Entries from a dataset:
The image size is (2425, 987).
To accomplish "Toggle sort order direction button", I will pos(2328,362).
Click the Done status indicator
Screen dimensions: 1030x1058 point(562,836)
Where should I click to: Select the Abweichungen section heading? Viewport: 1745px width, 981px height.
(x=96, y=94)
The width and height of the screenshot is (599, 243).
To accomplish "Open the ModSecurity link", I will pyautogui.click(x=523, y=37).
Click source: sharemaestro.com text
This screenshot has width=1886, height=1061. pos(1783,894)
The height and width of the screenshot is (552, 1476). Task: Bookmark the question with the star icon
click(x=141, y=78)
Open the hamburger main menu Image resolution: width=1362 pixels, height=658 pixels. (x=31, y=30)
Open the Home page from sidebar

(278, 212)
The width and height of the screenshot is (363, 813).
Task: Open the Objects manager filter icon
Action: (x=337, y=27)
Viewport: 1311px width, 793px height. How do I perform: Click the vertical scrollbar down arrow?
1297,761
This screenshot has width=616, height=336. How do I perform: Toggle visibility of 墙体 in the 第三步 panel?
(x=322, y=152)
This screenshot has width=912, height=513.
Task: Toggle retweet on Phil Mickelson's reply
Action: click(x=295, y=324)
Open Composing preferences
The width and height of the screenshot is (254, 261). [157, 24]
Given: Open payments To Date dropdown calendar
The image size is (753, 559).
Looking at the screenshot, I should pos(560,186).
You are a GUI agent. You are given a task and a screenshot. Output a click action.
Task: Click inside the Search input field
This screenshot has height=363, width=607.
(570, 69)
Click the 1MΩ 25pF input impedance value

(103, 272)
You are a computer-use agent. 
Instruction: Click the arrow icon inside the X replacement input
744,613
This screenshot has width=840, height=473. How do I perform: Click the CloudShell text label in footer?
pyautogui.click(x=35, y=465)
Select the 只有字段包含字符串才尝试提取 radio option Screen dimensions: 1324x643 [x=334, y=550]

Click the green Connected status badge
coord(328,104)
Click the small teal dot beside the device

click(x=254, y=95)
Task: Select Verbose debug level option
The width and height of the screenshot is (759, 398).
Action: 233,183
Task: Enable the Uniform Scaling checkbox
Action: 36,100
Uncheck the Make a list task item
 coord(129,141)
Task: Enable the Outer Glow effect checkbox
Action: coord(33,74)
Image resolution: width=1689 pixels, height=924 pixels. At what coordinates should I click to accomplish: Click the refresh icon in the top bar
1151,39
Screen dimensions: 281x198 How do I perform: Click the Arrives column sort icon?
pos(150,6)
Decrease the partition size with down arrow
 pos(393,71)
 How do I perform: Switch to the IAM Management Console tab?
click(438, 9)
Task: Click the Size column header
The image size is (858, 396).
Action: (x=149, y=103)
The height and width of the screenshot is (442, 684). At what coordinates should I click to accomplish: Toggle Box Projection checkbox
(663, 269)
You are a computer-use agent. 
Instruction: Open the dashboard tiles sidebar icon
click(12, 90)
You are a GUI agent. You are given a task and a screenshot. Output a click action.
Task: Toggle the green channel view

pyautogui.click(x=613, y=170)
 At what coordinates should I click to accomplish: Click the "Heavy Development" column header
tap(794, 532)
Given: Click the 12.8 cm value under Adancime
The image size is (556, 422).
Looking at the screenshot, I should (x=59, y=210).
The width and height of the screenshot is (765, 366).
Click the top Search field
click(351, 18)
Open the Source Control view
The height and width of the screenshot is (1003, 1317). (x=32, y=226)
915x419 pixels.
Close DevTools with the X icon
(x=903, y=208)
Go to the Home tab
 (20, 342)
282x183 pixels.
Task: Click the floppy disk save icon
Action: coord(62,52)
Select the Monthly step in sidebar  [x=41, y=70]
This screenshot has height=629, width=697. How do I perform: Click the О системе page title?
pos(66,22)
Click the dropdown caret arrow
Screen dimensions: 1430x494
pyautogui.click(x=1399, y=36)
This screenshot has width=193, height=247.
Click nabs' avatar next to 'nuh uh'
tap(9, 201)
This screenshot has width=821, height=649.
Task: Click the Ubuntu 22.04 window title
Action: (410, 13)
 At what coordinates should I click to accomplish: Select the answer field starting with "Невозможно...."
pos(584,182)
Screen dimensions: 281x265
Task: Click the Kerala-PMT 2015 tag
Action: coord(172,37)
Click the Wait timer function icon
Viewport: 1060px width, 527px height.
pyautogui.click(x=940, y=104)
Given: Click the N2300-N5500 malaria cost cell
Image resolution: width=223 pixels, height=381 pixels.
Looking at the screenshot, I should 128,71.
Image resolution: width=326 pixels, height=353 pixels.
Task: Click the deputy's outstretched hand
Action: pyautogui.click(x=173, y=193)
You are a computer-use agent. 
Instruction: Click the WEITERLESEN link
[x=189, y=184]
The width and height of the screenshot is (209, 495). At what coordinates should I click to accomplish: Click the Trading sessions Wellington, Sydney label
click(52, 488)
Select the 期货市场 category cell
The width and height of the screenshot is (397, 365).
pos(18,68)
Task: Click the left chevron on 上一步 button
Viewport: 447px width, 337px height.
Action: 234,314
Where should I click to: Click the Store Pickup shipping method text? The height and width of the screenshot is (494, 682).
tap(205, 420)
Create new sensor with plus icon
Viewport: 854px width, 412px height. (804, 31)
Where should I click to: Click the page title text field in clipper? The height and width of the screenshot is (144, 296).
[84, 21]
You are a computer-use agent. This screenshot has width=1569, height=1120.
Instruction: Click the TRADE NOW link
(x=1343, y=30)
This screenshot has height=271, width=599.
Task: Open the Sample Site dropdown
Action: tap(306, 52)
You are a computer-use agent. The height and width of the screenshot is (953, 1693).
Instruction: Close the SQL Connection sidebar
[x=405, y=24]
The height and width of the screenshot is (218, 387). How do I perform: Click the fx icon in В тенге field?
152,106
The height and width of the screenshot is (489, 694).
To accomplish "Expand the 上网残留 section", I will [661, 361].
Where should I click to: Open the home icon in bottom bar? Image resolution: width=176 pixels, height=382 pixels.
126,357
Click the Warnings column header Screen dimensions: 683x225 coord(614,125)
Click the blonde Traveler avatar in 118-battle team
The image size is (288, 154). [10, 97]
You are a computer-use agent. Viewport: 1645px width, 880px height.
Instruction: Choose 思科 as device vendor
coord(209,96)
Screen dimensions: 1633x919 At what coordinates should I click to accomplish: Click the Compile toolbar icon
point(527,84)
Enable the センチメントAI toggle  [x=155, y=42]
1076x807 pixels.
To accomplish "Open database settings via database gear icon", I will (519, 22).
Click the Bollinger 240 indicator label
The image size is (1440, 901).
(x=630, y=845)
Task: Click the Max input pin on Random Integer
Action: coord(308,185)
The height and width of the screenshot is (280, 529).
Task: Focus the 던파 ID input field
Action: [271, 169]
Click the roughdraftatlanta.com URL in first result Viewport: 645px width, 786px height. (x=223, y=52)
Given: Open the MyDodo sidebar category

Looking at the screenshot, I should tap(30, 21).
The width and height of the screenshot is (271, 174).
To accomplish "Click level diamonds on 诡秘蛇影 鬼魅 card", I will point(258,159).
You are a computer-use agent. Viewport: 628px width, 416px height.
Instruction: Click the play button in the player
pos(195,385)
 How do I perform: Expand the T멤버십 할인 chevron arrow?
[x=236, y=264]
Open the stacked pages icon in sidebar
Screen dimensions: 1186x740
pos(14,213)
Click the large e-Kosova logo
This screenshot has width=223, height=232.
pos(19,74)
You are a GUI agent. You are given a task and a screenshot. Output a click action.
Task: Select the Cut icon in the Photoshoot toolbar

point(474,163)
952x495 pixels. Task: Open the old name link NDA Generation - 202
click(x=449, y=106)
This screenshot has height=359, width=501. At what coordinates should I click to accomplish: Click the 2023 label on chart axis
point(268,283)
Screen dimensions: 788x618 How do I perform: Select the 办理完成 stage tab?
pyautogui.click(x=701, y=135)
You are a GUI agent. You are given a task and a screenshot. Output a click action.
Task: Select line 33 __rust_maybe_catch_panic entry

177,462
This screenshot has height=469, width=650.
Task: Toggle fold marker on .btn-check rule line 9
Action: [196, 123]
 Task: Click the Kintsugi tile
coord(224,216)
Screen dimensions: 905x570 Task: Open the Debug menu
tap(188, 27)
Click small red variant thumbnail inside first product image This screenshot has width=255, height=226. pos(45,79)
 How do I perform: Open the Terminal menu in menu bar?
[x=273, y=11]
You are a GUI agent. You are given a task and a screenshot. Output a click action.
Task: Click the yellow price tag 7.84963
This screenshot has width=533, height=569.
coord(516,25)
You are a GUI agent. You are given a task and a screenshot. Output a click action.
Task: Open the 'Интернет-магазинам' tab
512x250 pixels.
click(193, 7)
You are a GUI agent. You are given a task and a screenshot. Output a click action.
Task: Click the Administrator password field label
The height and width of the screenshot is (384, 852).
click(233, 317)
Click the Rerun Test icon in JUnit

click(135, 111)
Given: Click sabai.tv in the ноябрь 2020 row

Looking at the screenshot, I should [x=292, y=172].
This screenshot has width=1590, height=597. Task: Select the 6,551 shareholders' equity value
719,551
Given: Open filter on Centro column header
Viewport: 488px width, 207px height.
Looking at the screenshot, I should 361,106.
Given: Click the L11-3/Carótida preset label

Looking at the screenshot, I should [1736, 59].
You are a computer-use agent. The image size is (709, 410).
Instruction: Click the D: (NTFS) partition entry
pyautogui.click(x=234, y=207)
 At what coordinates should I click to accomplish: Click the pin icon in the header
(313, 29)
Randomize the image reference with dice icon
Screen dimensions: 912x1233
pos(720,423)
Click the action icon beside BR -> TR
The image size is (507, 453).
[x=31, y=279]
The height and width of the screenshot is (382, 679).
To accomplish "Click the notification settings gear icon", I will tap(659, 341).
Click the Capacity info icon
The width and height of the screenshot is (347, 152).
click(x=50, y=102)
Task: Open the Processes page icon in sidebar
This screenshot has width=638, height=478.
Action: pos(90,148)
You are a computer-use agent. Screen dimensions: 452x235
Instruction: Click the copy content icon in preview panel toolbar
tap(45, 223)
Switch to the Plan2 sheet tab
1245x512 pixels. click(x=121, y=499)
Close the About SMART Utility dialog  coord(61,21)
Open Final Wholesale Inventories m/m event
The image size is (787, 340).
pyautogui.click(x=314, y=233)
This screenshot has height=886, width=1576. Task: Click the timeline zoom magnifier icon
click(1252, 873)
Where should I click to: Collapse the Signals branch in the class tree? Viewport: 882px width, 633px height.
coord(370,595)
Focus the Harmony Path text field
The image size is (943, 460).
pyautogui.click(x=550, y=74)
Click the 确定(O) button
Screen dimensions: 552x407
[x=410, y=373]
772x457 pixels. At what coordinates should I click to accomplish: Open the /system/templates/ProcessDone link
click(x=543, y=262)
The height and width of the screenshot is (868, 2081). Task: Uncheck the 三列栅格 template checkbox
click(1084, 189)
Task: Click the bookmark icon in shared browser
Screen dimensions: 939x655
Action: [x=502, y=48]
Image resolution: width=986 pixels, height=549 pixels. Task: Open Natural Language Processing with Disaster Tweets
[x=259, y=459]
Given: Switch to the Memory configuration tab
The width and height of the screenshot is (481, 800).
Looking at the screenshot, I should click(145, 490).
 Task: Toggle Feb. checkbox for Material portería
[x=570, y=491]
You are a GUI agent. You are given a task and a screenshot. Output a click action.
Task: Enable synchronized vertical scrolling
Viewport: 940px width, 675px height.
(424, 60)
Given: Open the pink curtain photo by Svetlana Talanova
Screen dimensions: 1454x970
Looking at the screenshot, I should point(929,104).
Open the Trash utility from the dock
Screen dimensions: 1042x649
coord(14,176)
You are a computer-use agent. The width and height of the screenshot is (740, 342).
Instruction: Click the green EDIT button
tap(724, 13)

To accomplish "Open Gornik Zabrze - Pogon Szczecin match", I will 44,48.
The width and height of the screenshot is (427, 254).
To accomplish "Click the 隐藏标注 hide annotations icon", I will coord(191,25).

◆ **REQUIRED TASK**:
Print the lines of the listing above exactly as they appear, starting at the line containing "The height and width of the screenshot is (442, 684)." and ending at the line containing "[x=189, y=184]", with both of those lines included.

◆ **REPLY**:
The height and width of the screenshot is (442, 684). At what coordinates should I click to accomplish: Toggle Box Projection checkbox
(663, 269)
You are a computer-use agent. 
Instruction: Open the dashboard tiles sidebar icon
click(12, 90)
You are a GUI agent. You are given a task and a screenshot. Output a click action.
Task: Toggle the green channel view

pyautogui.click(x=613, y=170)
 At what coordinates should I click to accomplish: Click the "Heavy Development" column header
tap(794, 532)
Given: Click the 12.8 cm value under Adancime
The image size is (556, 422).
Looking at the screenshot, I should (x=59, y=210).
The width and height of the screenshot is (765, 366).
Click the top Search field
click(351, 18)
Open the Source Control view
The height and width of the screenshot is (1003, 1317). (x=32, y=226)
915x419 pixels.
Close DevTools with the X icon
(x=903, y=208)
Go to the Home tab
 (20, 342)
282x183 pixels.
Task: Click the floppy disk save icon
Action: coord(62,52)
Select the Monthly step in sidebar  [x=41, y=70]
This screenshot has height=629, width=697. How do I perform: Click the О системе page title?
pos(66,22)
Click the dropdown caret arrow
Screen dimensions: 1430x494
pyautogui.click(x=1399, y=36)
This screenshot has width=193, height=247.
Click nabs' avatar next to 'nuh uh'
tap(9, 201)
This screenshot has width=821, height=649.
Task: Click the Ubuntu 22.04 window title
Action: (410, 13)
 At what coordinates should I click to accomplish: Select the answer field starting with "Невозможно...."
pos(584,182)
Screen dimensions: 281x265
Task: Click the Kerala-PMT 2015 tag
Action: coord(172,37)
Click the Wait timer function icon
Viewport: 1060px width, 527px height.
pyautogui.click(x=940, y=104)
Given: Click the N2300-N5500 malaria cost cell
Image resolution: width=223 pixels, height=381 pixels.
Looking at the screenshot, I should 128,71.
Image resolution: width=326 pixels, height=353 pixels.
Task: Click the deputy's outstretched hand
Action: pyautogui.click(x=173, y=193)
You are a computer-use agent. 
Instruction: Click the WEITERLESEN link
[x=189, y=184]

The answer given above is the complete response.